2 Setup Details

2.1 Requirements

SPEAQeasy requires the following to be installed:

  • Java 8 or later
  • Singularity or Docker (recommended)
  • Python 3 and pip (only for local installation, which is not recommended)

If java is not installed, you can install it on linux with apt install default-jre, or with a different package manager as appropriate for your distribution. The above installations are typically done by an administrator.

SPEAQeasy has been tested on Linux, but it designed to run on any of a number of POSIX-compliant systems, including MacOS and FreeBSD.

2.2 Installation

SPEAQeasy makes use of a number of different additional software tools. The user is provided three options to automatically manage these dependencies.

  • Docker: The recommended option is to manage software with docker, if it is available.
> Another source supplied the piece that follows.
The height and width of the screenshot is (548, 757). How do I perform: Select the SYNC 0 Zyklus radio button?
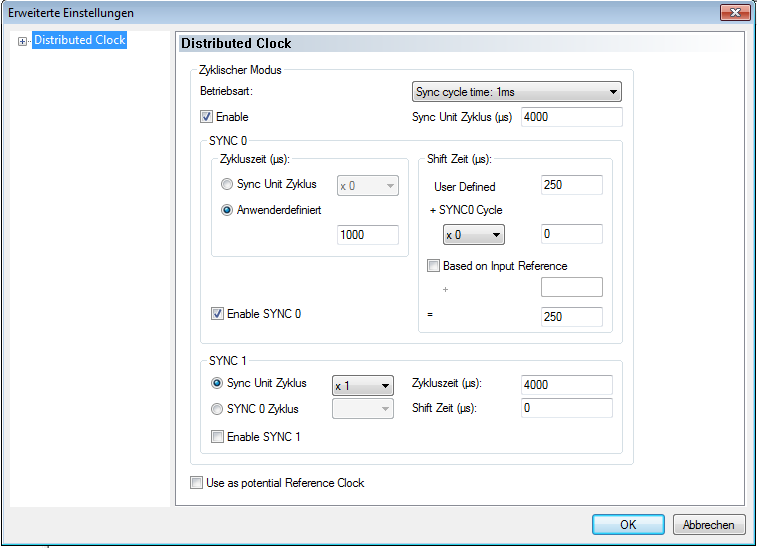click(217, 408)
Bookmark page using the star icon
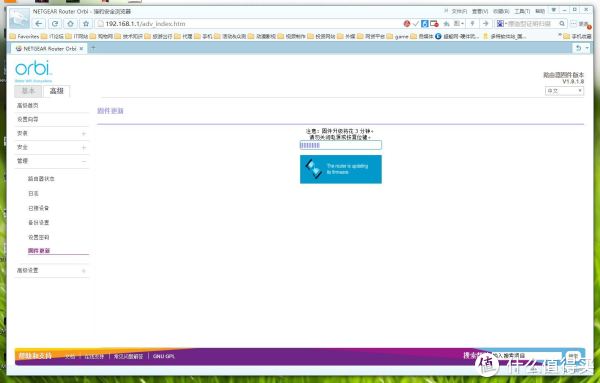 (x=86, y=24)
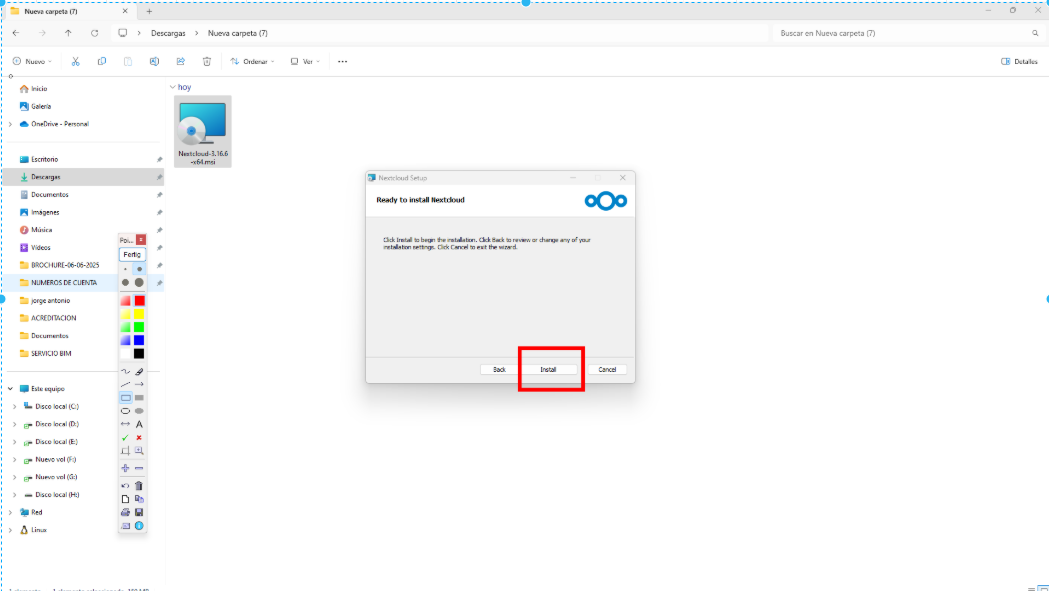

From within the repository, perform the one-time setup by running bash install_software.sh "docker". This installs nextflow, pulls docker images containing required software, and sets up some test files. When running SPEAQeasy, components of the pipeline run within the associated containers. A full list of the images that are used is here. If root permissions are needed to run docker, one can instruct the installation script to use sudo in front of any docker commands by running bash install_software.sh "docker" "sudo".

  • Singularity: An alternative recommended option is to manage software with singularity, if it is installed. From within the repository, perform the one-time setup by running bash install_software.sh "singularity". In practice this configures SPEAQeasy to use singularity to run the required software as originally packaged into docker images. A full list of the images that are used is here.

  • Local install: The alternative is to locally install all dependencies. This option is only officially supported on Linux; it is currently experimental and recommended against on other platforms. Installation is done by running bash install_software.sh "local" from within the repository. This installs nextflow, several bioinformatics tools, R and packages, and sets up some test files. A full list of software used is here. The script install_software.sh builds each software tool from source, and hence relies on some common utilities which are often pre-installed in many unix-like systems:

    • A C/C++ compiler, such as GCC or Clang
    • The GNU make utility
    • The makeinfo utility
    • git, for downloading some software from their GitHub repositories
    • The unzip utility

Note: users at the JHPCE cluster do not need to worry about managing software via the above methods (required software is automatically available through modules). Simply run bash install_software.sh "jhpce" to install any missing R packages and set up some test files.

2.2.1 Troubleshooting

Some users may encounter errors during the installation process, particularly when installing software locally. We provide a list below of the most common installation-related issues. Please note that “local” installation is only officially supported on Linux, and Mac users should install in “docker” mode! Below solutions for Mac OS are experimental, and not yet complete.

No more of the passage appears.